Sleep: We had colds a last week which made sleep not so fun, but other than that I sleep like a log! I’m so tired when I go to bed at night…probably from not stopping during the day. (I know, I should take breaks…but it’s just not in my nature.)
Diet/ cravings/ aversions: FOOD! Glorious food! I have been doing a lot of research lately on non-GMOS and plant-based diets. It has really given me quite the motivation to get better at making my own things in the kitchen. I’ve learned how to make bread and hummus in the last 2 weeks! It brings me so much joy to learn something new. And it’s incredibly rewarding to find a way to save money AND know exactly what we are putting in our bodies. I’m trying to get a few things streamlined in our weekly routines so I can have everything down pat when baby comes in June. T-minus 12 weeks give or take! So, no cravings really…we’re just loving a more “whole” outlook on food.
Movement: Kick-fest starts every night at 10:30 pm and she hits high gear around 11…I can feel her little hand, elbow or foot scraping my insides or pressing out with all her might. I love feeling her, but she sure does know how to hurt me!
Exercise: Still doing ok. I’ve found I can’t do a whole lot of exercise, since I’m fairly certain I get in a good bit during the day with everything Elle and I do together. I definitely have to rest for at least 15 minutes after working out. It isn’t always feasible to fit in a workout AND rest so I have to plan the workout days when our schedule will allow. But overall, I feel pretty strong. As long as I’m replenishing the calories spent with good nutrients, I feel my stamina is pretty good. Hopefully I can keep it up as I get bigger and bigger.
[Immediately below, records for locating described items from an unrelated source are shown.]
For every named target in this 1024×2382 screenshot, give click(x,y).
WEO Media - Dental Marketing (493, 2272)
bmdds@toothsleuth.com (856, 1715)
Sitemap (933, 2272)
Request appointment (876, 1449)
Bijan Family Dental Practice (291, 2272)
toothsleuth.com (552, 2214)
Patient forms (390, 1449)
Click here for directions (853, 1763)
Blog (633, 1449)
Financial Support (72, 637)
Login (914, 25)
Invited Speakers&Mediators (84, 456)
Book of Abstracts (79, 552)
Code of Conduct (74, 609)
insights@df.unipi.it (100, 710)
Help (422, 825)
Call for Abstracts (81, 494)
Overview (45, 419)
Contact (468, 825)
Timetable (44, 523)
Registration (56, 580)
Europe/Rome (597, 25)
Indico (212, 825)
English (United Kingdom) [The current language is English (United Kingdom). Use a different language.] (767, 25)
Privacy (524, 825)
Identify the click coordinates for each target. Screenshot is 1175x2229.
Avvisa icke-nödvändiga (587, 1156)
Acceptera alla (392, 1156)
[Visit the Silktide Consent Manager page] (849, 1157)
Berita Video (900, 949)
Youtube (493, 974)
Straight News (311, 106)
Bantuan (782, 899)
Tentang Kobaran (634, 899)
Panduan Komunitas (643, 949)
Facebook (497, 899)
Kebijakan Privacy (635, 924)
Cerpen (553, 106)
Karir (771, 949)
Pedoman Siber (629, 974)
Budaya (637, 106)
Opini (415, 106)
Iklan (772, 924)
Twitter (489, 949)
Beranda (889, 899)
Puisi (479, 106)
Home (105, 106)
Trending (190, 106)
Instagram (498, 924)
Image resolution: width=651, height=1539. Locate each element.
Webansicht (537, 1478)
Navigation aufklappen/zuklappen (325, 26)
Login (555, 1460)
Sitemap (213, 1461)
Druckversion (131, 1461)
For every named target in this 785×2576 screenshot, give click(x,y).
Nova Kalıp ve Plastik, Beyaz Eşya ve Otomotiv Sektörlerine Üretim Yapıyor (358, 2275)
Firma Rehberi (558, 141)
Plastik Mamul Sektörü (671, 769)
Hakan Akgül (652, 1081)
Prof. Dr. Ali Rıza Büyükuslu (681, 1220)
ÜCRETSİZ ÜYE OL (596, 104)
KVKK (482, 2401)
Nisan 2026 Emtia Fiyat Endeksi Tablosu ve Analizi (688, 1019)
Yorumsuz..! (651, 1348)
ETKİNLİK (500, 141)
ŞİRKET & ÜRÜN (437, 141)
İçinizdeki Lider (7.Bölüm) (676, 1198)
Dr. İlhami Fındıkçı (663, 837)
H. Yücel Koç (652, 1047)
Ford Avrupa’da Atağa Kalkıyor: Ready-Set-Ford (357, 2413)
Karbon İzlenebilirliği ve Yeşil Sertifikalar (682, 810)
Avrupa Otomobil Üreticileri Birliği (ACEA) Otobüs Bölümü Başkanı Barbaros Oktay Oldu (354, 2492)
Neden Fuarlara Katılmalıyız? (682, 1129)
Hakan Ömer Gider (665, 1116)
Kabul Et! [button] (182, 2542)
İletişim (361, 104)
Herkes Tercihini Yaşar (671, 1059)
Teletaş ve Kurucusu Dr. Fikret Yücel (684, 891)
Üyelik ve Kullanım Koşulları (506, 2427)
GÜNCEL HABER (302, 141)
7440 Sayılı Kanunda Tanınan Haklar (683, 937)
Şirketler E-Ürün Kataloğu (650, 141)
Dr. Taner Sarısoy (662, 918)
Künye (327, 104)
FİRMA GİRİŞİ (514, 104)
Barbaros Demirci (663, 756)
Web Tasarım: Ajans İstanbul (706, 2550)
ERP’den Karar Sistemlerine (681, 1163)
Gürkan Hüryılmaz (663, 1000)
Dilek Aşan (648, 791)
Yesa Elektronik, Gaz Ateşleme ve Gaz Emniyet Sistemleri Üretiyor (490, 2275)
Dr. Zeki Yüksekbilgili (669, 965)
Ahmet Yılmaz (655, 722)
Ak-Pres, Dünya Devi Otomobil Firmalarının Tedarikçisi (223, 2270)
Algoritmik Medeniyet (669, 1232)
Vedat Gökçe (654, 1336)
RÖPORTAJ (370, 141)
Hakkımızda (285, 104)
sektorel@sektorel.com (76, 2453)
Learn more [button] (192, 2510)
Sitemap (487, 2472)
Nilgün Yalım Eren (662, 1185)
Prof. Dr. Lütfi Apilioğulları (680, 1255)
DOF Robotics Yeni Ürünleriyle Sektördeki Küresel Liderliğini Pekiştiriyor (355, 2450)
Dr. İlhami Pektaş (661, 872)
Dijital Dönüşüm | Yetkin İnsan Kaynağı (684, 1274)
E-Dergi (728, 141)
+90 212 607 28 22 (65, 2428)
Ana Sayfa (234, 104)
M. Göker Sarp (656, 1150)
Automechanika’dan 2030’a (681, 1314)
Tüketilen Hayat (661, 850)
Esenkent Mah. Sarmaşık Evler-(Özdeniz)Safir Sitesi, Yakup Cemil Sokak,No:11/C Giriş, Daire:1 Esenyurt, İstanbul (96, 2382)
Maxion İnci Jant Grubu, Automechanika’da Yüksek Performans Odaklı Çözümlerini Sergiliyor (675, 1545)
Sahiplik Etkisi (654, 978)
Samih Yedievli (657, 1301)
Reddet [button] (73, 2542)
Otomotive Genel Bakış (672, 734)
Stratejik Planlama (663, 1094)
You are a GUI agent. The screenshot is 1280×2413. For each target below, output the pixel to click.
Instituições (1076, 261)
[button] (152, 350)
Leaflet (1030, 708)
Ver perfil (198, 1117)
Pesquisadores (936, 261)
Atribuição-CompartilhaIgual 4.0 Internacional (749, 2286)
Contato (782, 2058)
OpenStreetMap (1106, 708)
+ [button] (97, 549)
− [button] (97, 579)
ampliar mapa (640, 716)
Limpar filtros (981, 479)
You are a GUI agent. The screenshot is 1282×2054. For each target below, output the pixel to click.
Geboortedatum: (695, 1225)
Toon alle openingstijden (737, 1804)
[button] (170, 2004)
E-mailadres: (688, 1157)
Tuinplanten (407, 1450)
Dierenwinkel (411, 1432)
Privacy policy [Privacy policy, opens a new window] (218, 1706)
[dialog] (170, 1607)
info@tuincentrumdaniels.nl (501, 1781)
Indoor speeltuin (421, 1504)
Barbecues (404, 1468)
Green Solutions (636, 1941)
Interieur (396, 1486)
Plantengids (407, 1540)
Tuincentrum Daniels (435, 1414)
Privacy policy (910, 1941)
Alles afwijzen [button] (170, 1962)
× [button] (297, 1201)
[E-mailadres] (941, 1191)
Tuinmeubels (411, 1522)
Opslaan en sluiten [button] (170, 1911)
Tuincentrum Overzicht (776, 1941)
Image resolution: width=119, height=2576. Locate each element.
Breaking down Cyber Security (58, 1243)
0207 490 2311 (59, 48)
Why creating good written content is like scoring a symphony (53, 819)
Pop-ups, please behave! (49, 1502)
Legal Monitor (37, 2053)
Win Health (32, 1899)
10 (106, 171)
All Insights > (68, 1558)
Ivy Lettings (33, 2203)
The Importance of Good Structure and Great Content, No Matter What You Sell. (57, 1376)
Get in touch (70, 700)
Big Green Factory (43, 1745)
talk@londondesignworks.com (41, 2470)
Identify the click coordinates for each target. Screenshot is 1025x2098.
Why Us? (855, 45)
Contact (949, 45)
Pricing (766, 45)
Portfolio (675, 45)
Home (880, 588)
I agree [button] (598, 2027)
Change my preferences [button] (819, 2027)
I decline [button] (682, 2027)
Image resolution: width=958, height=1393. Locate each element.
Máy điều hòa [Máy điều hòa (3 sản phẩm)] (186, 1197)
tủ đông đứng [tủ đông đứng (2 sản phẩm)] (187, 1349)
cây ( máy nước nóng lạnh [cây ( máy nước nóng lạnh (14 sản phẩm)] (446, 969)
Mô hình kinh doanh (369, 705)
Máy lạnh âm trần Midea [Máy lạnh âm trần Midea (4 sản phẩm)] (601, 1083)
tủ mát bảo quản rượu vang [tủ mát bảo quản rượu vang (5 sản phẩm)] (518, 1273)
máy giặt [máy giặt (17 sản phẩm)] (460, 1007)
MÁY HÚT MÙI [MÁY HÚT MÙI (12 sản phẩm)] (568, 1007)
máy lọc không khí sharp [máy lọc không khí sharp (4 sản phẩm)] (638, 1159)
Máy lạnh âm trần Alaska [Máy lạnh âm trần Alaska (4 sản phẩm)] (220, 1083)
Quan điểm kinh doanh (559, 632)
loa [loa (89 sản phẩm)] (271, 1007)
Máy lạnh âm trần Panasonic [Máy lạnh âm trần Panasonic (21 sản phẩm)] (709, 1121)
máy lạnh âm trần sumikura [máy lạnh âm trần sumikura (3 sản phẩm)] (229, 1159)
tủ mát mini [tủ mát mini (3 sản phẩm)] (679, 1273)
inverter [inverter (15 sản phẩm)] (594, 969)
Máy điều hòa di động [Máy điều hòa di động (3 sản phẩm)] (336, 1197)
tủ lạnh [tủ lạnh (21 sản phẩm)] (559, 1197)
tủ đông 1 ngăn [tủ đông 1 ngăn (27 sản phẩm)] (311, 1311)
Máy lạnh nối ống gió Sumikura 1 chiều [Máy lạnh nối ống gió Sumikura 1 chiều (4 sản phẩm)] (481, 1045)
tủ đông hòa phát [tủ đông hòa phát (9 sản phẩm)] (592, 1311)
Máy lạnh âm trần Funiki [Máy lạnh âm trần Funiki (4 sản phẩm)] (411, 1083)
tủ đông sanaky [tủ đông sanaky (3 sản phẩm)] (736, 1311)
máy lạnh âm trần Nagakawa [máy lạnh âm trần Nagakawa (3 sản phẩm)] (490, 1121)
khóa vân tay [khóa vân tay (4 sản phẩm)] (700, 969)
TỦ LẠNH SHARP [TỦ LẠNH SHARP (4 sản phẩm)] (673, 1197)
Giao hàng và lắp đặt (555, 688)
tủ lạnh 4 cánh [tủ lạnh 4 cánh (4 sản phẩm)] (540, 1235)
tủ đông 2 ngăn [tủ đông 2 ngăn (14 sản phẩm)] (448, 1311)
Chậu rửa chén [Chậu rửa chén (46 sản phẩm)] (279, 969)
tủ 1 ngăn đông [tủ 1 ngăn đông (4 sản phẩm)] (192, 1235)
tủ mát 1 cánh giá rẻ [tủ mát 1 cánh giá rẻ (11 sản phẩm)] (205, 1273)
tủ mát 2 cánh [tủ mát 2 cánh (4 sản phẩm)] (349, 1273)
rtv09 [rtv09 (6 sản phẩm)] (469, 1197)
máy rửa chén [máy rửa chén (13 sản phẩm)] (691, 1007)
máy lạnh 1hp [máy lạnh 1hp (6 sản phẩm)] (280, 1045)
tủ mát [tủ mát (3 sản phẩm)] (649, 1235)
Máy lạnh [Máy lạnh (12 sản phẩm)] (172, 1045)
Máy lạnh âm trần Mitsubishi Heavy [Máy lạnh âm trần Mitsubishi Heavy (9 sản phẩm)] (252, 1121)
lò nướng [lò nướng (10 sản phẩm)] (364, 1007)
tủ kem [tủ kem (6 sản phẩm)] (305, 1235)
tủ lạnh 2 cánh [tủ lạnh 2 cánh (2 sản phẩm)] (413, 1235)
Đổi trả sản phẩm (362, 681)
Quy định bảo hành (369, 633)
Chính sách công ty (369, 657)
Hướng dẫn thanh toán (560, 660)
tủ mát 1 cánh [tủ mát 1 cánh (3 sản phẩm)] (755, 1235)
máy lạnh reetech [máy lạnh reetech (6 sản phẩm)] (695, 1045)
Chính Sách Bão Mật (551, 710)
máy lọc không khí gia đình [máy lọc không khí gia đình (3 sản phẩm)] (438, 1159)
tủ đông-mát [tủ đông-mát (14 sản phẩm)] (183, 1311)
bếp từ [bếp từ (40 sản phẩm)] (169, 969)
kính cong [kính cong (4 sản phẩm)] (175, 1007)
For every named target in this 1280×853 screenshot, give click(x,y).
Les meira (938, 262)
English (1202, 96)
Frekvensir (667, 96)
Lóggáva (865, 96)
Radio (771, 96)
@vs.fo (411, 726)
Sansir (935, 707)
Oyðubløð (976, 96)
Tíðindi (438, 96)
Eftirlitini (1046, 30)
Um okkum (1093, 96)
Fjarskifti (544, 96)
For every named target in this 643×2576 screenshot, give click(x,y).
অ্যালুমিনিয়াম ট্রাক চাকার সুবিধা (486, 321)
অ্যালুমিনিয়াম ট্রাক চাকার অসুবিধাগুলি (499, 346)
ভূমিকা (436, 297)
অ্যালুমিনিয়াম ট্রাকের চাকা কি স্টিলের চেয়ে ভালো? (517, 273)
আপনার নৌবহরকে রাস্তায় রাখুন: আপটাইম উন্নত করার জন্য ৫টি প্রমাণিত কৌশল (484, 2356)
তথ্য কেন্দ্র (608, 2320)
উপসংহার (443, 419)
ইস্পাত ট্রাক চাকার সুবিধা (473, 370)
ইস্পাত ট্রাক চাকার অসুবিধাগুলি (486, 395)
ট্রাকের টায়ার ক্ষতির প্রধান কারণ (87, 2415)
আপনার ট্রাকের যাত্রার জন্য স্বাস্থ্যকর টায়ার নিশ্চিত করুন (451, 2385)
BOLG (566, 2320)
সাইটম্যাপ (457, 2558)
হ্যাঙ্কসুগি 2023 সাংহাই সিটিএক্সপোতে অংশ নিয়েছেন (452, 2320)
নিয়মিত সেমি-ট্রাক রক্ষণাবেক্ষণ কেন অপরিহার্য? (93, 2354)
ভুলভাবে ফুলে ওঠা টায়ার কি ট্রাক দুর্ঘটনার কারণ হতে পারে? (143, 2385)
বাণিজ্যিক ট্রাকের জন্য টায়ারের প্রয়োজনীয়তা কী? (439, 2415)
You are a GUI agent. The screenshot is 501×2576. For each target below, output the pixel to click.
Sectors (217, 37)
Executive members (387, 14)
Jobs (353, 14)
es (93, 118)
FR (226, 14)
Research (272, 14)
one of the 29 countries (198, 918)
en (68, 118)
What I’m looking forward to/ best moment this week: (I did pass my glucose test, btw! Yay!) I don’t have anything in particular I’m looking towards. In fact, I feel the Lord leading my heart to stay focused on each day as it comes. Learning to truly savor each day, grateful for whatever He has for me to do.
Mood: Thankful. Expectant.
This has been such a season of change for my heart, perhaps even more than I felt I changed when Elle was born. Learning it’s ok to listen to God’s leading even when it makes no sense for biz/ finances, and that is is OK to slow down…like all the way! But the Lord knows my natural inclinations to be and do so much, and is pushing me out of my comfort zone into a rhythms of less. I’m excited (and honestly extremely scared) as I enter a few months of mostly just being fully present in our home each day. Choosing to trust in His leading for the sweet work He gives me and when it’s done, rest in simply being His and letting Him tell me when it’s time to pick back up. It’s so hard for me to “let go” of the reins on my plans on what He’s allowed me to build up so much, and totally opposite of good business practices. But His way, always. He knows me best. All I have and am is His…so when He says stay, I stay. He is my CHOSEN portion. His boundaries on my life win every time, whether or not I would have chosen them for myself or not. Nothing else will satisfy. All the comfort in the world can’t come close to the joy of being in His shadow, even in the most UNcomfortable of places.